Puzzle: creatività, divertimento e concentrazione

È impossibile e non è neanche realistico pensare di cambiare radicalmente la propria vita, o le proprie consuetudini. Quello che invece è possibile fare, per alleviare il peso dell’ansia e delle incombenze giornaliere, è ritagliarsi del tempo per sé, trovare uno spazio nel quale si ritrovano calma, serenità e magari anche silenzio, i ritmi rallentano e ci si concentra solo su sé stessi. Gli esperti di mindfulness consigliano di praticare un hobby, un’attività piacevole che allontani lo stress e dia libero sfogo alla fantasia.

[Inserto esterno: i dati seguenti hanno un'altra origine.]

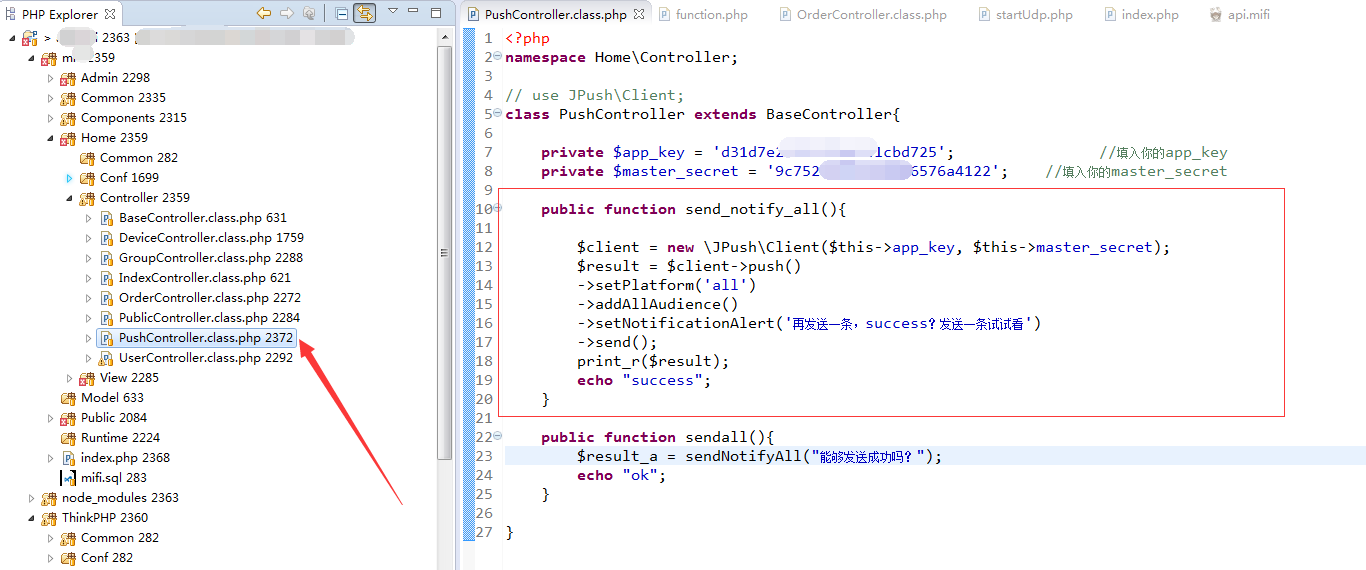Toggle code folding for send_notify_all function
Image resolution: width=1366 pixels, height=570 pixels.
pyautogui.click(x=497, y=209)
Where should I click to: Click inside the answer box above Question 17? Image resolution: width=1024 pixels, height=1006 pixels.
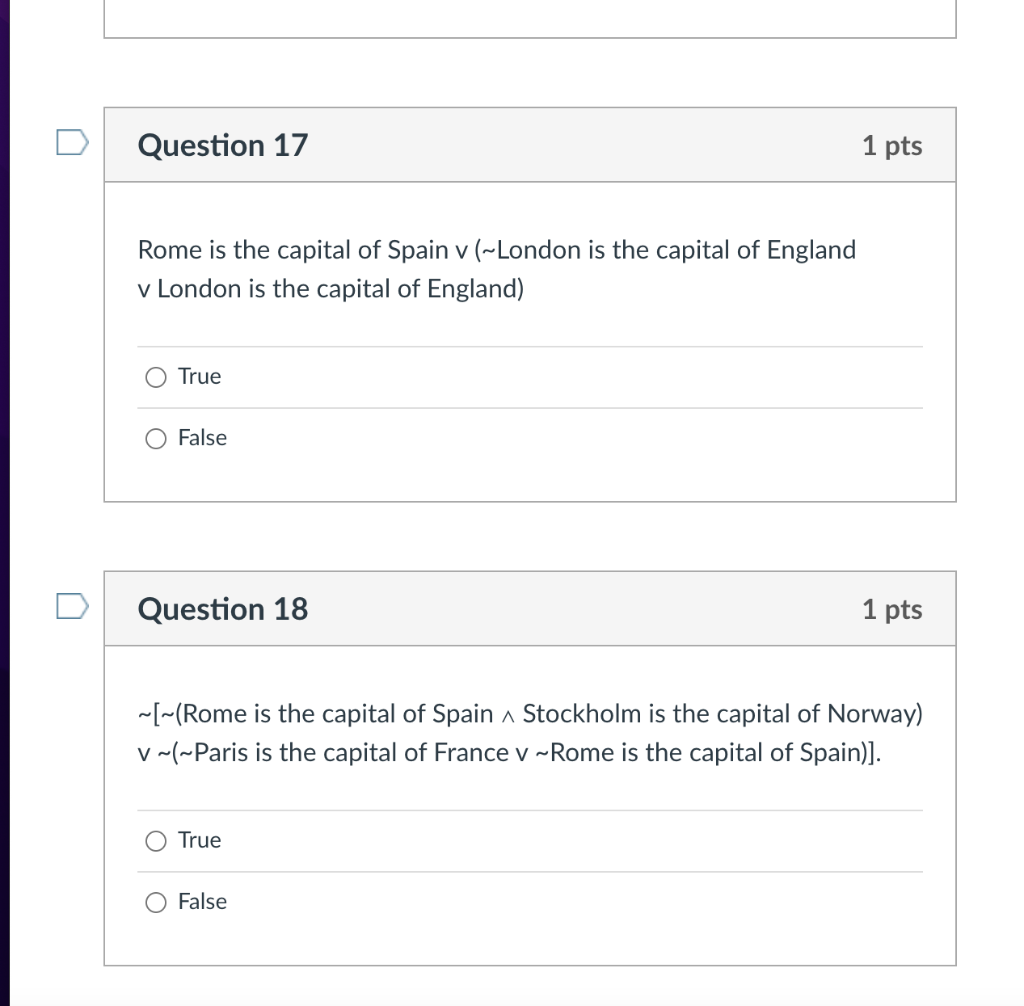528,18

Tra le diverse occupazioni che vengono ritenute adatte a questo scopo, fare un puzzle è una delle più indicate per chi intende alleviare l’ansia e crearsi uno spazio tutto per sé in cui esprimersi e ritrovare calma e concentrazione. Esistono puzzle per tutti, non bisogna essere appassionati di rompicapo o saper risolvere un cubo di Rubik in meno di 15 minuti: il puzzle è un’attività adatta a persone di tutte le età, stimolante, divertente e ricca di sorprese.

Uno dei migliori modi per impiegare il tempo libero

Il puzzle è un’attività che viene consigliata persino ai bimbi che abbiano compiuto il primo anno di età. La sistemazione delle tessere in ordine, l’incastro dei pezzi e la visualizzazione dei colori e delle forme, costituisce un allenamento mentale completo e altamente efficiente, che aiuta i piccoli a stimolare le abilità psicomotorie, ma che comunque è adattissimo anche ai grandi.

Fare un puzzle rappresenta decisamente uno dei modi migliori di impiegare il proprio tempo libero. Il puzzle è una sfida con sé stessi, un momento di assoluta concentrazione che induce il corpo in uno stato di rilassamento e dà la possibilità di focalizzare la mente su quell’unica attività, che però da sola è in grado di stimolare la memoria e le funzioni cognitive.

Un allenamento per il cervello

Chi inizia un puzzle non lo lascia mai incompleto, perchè la spinta più forte è rappresentata dal vedere comporsi piano piano l’immagine del soggetto sotto i propri occhi. Separare i pezzi, inizialmente, solo in base all’osservazione dei colori, per poi iniziare ad unirli e creare le prime forme, è un’esperienza emozionante ed appagante. Quando poi l’immagine inizia davvero a prendere vita, allora sì che il rompicapo si trasforma in un gioco vero e proprio, che porta con sé tutta una serie di emozioni positive e rassicuranti.

Il puzzle è un passatempo che, da quando venne inventato, nella seconda metà del XVIII secolo, non è mai passato di moda. È adatto a tutti ed è un allenamento per il cervello che si può praticare, sempre, a tutte le età.